====== DATA EXTRACT
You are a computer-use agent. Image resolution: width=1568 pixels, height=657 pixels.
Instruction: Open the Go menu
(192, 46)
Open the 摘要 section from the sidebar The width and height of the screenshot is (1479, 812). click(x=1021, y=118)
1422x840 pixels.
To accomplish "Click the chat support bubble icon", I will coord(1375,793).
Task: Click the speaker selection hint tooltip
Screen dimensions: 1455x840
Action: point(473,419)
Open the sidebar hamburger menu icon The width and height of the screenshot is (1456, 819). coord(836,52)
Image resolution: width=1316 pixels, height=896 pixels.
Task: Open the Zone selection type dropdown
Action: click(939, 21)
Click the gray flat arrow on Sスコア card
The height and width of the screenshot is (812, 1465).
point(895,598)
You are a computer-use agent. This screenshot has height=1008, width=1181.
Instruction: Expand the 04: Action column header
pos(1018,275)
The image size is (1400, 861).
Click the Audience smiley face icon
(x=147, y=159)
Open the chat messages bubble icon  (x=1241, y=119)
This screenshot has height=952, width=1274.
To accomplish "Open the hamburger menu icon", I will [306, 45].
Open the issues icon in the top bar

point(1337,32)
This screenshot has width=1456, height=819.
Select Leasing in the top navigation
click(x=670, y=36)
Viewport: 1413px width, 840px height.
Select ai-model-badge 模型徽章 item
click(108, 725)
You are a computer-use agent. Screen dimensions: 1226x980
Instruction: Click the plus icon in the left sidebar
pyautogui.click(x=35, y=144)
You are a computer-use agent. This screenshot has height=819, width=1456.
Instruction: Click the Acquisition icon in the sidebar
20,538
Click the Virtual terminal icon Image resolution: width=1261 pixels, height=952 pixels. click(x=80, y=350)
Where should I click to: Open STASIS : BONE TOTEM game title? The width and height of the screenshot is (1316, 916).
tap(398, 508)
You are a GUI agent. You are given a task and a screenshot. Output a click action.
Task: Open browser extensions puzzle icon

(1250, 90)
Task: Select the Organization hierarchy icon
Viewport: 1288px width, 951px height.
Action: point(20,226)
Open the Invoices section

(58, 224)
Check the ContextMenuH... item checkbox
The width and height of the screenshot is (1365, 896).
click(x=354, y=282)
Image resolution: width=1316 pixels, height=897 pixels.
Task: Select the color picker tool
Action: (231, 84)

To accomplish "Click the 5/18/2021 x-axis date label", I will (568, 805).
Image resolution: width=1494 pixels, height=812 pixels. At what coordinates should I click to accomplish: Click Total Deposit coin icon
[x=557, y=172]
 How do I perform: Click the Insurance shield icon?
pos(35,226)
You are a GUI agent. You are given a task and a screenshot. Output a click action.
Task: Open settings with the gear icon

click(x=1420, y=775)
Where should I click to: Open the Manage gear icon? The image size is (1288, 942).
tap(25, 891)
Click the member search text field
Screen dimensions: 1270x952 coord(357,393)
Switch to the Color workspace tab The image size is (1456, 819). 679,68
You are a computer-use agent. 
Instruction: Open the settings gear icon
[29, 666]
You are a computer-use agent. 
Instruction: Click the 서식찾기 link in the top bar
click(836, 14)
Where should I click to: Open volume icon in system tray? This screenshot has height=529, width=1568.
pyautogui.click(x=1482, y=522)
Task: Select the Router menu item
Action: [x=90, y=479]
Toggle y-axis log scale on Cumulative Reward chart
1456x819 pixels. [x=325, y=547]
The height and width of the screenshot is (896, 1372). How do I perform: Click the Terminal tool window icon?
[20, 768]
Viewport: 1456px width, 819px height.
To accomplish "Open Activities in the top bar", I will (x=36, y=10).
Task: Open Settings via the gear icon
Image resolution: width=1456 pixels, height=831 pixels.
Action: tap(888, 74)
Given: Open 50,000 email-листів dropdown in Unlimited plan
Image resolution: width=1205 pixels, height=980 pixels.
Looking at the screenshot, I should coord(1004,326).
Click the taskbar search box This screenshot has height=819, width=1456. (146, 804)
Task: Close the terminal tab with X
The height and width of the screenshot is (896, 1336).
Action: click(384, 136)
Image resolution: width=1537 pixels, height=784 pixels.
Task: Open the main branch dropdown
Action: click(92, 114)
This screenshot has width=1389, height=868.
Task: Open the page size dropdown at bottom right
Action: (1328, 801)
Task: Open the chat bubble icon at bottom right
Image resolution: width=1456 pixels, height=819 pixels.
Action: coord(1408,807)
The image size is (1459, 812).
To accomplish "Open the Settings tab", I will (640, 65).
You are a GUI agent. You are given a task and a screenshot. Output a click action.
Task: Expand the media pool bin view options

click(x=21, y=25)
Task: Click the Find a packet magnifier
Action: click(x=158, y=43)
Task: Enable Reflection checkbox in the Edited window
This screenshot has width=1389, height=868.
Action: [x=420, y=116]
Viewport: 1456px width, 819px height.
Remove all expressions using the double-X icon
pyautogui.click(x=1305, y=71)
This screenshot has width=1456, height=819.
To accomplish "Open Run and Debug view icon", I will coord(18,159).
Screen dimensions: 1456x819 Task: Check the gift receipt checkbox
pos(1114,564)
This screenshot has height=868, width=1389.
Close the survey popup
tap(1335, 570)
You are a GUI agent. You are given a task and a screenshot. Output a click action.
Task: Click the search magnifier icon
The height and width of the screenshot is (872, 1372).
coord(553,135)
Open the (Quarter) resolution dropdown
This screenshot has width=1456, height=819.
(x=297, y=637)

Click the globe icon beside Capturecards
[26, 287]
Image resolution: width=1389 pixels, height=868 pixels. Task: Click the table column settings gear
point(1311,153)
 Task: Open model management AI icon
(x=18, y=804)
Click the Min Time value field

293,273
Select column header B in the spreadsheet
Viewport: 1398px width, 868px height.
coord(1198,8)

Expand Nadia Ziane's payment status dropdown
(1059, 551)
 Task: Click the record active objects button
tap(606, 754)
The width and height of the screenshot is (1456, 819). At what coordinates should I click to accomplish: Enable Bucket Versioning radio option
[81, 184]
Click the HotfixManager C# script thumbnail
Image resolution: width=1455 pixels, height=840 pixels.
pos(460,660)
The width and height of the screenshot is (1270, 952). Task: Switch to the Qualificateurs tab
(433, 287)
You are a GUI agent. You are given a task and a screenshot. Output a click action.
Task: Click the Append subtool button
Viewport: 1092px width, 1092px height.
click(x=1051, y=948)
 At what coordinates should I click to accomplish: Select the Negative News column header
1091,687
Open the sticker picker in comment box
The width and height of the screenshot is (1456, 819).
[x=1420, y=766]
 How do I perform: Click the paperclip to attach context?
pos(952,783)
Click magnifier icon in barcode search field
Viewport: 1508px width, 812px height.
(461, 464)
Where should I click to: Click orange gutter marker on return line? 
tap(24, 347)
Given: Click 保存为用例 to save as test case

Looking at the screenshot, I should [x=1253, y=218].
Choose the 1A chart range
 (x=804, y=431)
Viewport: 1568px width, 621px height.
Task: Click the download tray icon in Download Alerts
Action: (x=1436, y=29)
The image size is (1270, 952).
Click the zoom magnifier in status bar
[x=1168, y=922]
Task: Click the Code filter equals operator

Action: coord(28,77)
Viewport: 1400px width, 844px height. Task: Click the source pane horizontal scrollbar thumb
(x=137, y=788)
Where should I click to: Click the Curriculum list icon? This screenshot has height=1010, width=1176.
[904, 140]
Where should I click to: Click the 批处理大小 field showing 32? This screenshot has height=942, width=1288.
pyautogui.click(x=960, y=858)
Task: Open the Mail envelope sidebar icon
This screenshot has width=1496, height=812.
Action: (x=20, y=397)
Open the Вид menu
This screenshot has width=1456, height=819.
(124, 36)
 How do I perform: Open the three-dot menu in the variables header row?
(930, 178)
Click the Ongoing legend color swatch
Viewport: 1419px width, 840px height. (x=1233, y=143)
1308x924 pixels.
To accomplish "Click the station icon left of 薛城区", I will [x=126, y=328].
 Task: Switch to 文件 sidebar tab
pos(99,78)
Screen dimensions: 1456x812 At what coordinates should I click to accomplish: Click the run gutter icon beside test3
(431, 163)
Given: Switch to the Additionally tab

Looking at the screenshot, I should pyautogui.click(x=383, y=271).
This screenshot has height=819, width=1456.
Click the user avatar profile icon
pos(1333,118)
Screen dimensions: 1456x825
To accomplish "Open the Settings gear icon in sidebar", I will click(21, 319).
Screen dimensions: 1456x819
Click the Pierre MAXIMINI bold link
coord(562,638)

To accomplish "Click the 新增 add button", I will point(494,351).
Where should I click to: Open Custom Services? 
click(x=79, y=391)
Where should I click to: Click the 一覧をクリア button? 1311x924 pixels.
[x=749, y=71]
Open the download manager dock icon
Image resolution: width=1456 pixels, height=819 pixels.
============
EXERCISE AIM:
In the answer, give the lines from the first line of the data through the line with "Click the Virtual", exactly as they appear and with no additions.

SOLUTION TO THIS EXERCISE:
You are a computer-use agent. Image resolution: width=1568 pixels, height=657 pixels.
Instruction: Open the Go menu
(192, 46)
Open the 摘要 section from the sidebar The width and height of the screenshot is (1479, 812). click(x=1021, y=118)
1422x840 pixels.
To accomplish "Click the chat support bubble icon", I will coord(1375,793).
Task: Click the speaker selection hint tooltip
Screen dimensions: 1455x840
Action: point(473,419)
Open the sidebar hamburger menu icon The width and height of the screenshot is (1456, 819). coord(836,52)
Image resolution: width=1316 pixels, height=896 pixels.
Task: Open the Zone selection type dropdown
Action: click(939, 21)
Click the gray flat arrow on Sスコア card
The height and width of the screenshot is (812, 1465).
point(895,598)
You are a computer-use agent. This screenshot has height=1008, width=1181.
Instruction: Expand the 04: Action column header
pos(1018,275)
The image size is (1400, 861).
Click the Audience smiley face icon
(x=147, y=159)
Open the chat messages bubble icon  (x=1241, y=119)
This screenshot has height=952, width=1274.
To accomplish "Open the hamburger menu icon", I will [306, 45].
Open the issues icon in the top bar

point(1337,32)
This screenshot has width=1456, height=819.
Select Leasing in the top navigation
click(x=670, y=36)
Viewport: 1413px width, 840px height.
Select ai-model-badge 模型徽章 item
click(108, 725)
You are a computer-use agent. Screen dimensions: 1226x980
Instruction: Click the plus icon in the left sidebar
pyautogui.click(x=35, y=144)
You are a computer-use agent. This screenshot has height=819, width=1456.
Instruction: Click the Acquisition icon in the sidebar
20,538
Click the Virtual terminal icon Image resolution: width=1261 pixels, height=952 pixels. click(x=80, y=350)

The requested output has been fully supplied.